Ständige oder gelegentliche Tätigkeiten
Einleitung
Die Abgrenzung von ständigen und gelegentlichen Tätigkeiten soll helfen selbständige von bloss unselbständiger Tätigkeit zu trennen.
Für eine bloss gelegentliche Tätigkeit sprechen:
- Indiz für Hobby bzw.

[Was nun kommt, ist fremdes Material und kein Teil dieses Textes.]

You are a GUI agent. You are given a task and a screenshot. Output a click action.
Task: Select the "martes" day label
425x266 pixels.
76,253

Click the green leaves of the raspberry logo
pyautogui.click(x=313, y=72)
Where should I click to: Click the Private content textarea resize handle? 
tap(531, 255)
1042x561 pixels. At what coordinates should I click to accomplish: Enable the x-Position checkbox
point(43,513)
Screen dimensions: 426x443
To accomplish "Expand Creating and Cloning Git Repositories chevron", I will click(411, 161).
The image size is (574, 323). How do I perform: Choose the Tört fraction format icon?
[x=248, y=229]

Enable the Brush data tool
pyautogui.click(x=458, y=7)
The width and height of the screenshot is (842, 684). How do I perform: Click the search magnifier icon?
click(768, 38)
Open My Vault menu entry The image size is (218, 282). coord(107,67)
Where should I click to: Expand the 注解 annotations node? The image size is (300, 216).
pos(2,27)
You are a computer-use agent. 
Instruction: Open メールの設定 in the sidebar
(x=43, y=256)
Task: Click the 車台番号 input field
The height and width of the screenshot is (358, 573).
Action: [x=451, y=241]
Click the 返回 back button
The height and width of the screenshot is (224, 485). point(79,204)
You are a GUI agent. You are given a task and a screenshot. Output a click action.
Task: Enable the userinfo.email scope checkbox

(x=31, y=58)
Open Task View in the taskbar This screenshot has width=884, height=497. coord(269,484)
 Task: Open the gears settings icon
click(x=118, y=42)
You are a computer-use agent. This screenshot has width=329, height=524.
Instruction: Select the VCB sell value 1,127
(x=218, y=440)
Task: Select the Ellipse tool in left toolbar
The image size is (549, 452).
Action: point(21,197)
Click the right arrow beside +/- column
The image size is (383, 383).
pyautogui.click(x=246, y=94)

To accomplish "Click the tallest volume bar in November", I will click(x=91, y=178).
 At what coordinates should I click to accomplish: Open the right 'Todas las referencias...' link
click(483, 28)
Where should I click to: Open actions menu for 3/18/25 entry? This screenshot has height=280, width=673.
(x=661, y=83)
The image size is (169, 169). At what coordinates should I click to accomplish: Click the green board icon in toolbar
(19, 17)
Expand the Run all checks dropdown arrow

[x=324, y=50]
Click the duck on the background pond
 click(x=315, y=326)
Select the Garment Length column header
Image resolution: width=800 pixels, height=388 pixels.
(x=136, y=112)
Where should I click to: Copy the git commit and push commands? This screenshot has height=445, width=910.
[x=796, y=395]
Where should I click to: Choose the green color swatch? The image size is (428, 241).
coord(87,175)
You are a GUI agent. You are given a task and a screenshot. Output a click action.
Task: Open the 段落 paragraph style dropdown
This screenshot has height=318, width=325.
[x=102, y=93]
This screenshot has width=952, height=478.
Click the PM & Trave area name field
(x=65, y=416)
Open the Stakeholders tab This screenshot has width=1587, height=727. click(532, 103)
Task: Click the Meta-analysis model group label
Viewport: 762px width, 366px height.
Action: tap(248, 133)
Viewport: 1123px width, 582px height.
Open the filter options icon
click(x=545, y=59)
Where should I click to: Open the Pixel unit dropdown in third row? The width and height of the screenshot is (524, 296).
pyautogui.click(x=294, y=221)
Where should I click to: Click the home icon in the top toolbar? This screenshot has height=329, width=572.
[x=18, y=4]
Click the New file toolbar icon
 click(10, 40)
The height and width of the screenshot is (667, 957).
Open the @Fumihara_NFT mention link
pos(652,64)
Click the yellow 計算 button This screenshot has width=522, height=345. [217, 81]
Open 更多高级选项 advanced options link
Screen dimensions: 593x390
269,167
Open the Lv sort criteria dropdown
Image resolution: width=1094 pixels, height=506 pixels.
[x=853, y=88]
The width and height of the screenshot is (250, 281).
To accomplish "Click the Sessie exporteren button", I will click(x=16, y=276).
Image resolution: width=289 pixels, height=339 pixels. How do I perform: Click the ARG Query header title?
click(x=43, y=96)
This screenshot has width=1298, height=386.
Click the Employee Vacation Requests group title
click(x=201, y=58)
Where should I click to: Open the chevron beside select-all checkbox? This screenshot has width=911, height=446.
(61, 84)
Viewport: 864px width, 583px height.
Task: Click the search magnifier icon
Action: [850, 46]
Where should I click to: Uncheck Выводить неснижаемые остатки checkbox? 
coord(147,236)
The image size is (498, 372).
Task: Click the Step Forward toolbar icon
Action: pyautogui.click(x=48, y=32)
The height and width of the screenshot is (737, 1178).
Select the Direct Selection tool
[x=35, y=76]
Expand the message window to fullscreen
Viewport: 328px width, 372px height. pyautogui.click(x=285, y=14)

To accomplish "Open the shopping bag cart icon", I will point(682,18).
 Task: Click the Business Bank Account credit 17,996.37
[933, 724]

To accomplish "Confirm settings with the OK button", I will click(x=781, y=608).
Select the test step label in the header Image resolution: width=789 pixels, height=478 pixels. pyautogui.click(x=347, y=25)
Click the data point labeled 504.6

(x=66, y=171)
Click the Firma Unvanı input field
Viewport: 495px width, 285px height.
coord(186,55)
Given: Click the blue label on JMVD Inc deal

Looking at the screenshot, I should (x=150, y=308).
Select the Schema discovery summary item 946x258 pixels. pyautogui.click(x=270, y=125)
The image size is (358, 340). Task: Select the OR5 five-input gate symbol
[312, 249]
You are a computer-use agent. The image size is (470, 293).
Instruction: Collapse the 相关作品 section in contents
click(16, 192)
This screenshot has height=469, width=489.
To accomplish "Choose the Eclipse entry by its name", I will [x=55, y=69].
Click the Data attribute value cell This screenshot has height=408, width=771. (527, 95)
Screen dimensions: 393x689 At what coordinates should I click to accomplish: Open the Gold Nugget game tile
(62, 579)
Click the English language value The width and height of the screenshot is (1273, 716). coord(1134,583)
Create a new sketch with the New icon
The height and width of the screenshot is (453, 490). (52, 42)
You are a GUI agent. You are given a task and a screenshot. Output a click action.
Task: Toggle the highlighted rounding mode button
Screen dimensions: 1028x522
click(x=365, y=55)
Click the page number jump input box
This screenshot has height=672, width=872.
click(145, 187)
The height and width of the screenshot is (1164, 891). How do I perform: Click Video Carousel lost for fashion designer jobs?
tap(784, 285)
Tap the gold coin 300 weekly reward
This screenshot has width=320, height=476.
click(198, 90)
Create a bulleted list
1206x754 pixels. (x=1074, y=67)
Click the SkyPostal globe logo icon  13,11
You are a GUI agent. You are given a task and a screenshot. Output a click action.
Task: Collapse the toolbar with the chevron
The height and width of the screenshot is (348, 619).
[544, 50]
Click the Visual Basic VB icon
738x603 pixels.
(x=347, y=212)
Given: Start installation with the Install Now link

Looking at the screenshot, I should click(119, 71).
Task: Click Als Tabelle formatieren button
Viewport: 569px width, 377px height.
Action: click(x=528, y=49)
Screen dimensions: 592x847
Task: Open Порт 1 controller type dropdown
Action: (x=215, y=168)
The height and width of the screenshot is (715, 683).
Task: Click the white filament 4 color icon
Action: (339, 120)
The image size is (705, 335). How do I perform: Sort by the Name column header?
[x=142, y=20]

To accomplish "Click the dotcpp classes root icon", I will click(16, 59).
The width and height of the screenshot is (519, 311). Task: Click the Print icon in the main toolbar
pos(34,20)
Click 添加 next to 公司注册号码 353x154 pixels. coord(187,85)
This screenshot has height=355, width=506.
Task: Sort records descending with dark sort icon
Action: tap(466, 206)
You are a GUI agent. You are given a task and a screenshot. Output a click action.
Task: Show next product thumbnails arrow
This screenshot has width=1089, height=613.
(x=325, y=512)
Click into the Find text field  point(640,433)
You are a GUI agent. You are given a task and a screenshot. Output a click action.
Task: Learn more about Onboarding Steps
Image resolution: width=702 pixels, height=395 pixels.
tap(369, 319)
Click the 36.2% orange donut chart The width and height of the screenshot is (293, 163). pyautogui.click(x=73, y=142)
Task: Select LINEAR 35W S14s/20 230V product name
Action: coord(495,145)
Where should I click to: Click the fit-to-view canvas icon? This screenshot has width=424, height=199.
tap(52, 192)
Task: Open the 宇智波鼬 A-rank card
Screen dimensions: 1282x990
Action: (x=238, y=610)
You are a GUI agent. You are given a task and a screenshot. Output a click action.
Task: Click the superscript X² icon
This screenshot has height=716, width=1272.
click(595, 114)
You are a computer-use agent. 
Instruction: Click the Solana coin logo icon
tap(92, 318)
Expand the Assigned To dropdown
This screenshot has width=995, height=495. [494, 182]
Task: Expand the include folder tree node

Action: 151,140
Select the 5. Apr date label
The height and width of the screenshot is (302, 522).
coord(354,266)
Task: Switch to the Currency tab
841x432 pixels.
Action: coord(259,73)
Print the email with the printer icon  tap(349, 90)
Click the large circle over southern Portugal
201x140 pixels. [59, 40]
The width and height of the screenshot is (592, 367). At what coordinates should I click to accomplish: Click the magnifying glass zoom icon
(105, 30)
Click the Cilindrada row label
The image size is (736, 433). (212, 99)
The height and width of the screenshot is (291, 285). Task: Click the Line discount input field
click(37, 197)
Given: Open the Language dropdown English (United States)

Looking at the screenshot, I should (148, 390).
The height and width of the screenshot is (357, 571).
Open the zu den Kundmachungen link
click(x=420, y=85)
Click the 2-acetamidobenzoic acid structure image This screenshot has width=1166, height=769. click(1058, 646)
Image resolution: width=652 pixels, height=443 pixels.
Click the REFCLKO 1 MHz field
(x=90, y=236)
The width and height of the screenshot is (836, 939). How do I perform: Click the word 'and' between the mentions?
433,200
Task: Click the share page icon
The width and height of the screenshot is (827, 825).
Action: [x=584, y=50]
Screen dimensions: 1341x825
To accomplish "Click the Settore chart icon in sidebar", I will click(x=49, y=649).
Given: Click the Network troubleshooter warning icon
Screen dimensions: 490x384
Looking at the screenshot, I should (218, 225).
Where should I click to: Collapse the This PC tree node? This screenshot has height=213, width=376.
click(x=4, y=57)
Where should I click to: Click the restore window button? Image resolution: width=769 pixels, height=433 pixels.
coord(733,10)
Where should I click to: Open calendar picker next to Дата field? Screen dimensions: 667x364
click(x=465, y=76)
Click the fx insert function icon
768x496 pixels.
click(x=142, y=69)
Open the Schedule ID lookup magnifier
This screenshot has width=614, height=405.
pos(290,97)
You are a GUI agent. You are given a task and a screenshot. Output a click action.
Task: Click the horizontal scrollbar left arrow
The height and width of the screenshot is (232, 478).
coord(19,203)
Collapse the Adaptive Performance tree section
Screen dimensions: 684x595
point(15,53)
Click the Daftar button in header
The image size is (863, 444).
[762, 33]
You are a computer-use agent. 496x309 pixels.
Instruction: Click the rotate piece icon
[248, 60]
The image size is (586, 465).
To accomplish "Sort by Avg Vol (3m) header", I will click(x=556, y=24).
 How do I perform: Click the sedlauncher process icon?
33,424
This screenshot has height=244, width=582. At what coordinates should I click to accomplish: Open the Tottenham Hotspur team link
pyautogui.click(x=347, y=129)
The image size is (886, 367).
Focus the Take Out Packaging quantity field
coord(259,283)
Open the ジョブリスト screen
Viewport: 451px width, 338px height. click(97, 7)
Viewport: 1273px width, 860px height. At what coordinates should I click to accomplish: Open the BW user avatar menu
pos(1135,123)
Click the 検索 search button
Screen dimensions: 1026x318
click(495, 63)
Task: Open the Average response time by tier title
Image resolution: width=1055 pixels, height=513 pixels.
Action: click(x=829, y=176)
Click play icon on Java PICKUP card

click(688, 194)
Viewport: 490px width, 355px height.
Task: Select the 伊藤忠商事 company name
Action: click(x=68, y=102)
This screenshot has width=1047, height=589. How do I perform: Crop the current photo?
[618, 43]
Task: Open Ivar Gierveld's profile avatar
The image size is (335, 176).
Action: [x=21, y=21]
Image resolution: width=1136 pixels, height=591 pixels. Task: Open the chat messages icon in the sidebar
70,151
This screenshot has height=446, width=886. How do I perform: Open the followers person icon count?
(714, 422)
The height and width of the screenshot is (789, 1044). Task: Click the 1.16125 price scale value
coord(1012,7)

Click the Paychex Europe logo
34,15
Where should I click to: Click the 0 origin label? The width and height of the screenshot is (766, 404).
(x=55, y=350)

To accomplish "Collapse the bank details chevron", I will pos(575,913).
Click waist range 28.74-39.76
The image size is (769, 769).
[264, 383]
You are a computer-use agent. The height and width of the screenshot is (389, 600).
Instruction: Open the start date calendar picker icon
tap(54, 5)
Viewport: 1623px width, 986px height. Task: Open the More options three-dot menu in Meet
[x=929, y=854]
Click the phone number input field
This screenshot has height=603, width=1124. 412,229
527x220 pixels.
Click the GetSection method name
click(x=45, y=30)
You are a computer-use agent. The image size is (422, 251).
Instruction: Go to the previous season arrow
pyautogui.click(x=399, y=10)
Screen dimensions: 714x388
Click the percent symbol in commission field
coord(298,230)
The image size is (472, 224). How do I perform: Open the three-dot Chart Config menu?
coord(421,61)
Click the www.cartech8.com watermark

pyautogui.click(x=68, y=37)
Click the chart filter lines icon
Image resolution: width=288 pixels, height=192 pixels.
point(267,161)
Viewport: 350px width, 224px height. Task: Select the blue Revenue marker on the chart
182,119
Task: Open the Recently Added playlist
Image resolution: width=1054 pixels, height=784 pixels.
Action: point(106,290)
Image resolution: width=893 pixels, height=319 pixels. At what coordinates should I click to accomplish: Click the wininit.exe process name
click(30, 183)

Liebhaberei
- Indiz für private Vermögensverwaltung.
Fokus
Die Abklärung „ständige oder gelegentliche Tätigkeit“ kann aufdecken:
- Private Vermögensverwaltung als selbständige Erwerbstätigkeit
- Verlust des Privilegs von steuerfreien Kapitalgewinnen
- Liebhaberei als nur private Tätigkeit
- Keine Aufwandabzüge
- Keine Verlustverrechnung.
Indizien
Indizien für die eine SE- oder Nicht-SE-Tätigkeit bilden:
- Einsatz von Fremdkapital
- Einsatz von Fachkenntnissen
- Zusammenhang mit der hauptberuflichen Tätigkeit?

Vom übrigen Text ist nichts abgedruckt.